The theme for this year’s Secondary Art Show is Feast for the Eyes. The show features works from RRISD sixth through 12th grade students in a variety of categories such as color and black and white drawings, acrylic and oil paintings, watercolor, ceramics, sculpture and mixed media.
Art faculty will announce the seven scholarship winners at the district’s Secondary Art Awards Ceremony Wednesday, May 15. Two scholarships are provided by Round Rock ISD Council of the Arts partner, Cordovan Art School and the other five scholarships are provided by the non-profit, Round Rock Art Education Association. The Round Rock Art Education Association, composed of district visual arts faculty, works year-round to build scholarship opportunities for the district’s elementary, middle and high school students in visual arts. The purpose of the Association is to raise community awareness of visual arts education and grow the district’s visual art faculty through enhanced professional development and community interaction.

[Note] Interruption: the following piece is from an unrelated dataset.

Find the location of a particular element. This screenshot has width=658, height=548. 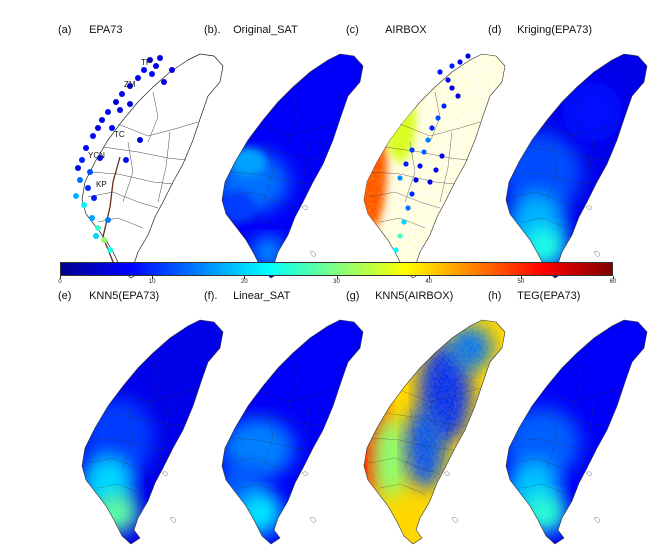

“We’ve grown as a program and faculty and we want to provide as many opportunities of support for our students who want to pursue careers in art,” RRISD Assistant Director of Visual & Performing Arts, Tim Lowke said.
A meet and greet for the show will take place May 15 at 6 p.m. with an awards ceremony following at 7 p.m. Students will receive first, second and third place and honorable mention awards in each of six divisions with multiple art media categories. Each division will also highlight a Best of Show award. Check out the list of awardees.
“The talent level of our secondary students keeps getting better and better each year,” Lowke said. “Our students continue to grow in skill levels and complexity to produce amazing work.”